Is Yalantis better than ScienceSoft?

Yalantis (4.0/5) scores higher overall, but "better" depends on your use case. Yalantis is better for compliance-sensitive industries (IoT, healthcare, embedded systems) that need ML delivery across all three major cloud platforms.. ScienceSoft is better for enterprises wanting AI/MLOps delivery from a 35-year-old IT consultancy with an extensive multi-industry track record..

How do Yalantis and ScienceSoft differ in pricing?

Yalantis uses fixed project, dedicated team pricing with a minimum engagement of $10,000. ScienceSoft uses time & materials, managed engagement pricing with a minimum engagement of Not published. Neither firm publishes a full rate card; a discovery call is required for project-specific quotes.

Which is better for enterprise: Yalantis or ScienceSoft?

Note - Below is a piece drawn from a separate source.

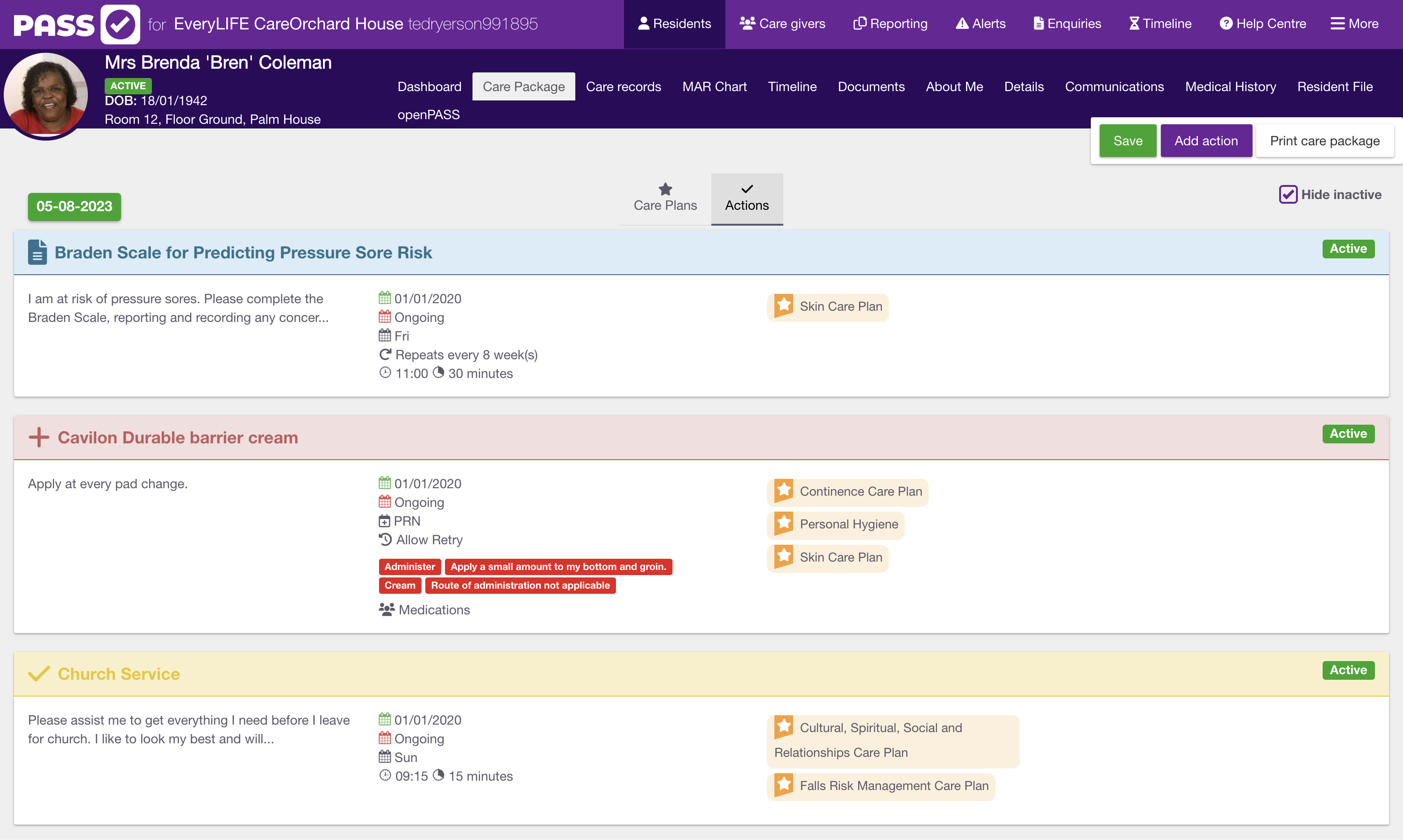The height and width of the screenshot is (840, 1403).
Task: Open Help Centre question mark icon
Action: pos(1226,24)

ScienceSoft is the larger team and typically the better enterprise-scale choice. For very large programmes, verify team size and compliance coverage directly with each company before shortlisting.

What are the main differences between Yalantis and ScienceSoft?

Yalantis's primary differentiator is: compliance-first positioning combined with multi-cloud ml delivery (aws, azure, gcp) under one roof.. ScienceSoft's primary differentiator is: 35+ years of continuous operating history (since 1989), among the longest-established vendors in this list.. They also differ in team size (500+ vs 750+), minimum engagement ($10,000 vs Not published), and primary industries served (Healthcare, IoT & Embedded Systems vs Healthcare, Insurance).

Last reviewed: July 2026. Verify all details directly with each company before making a decision.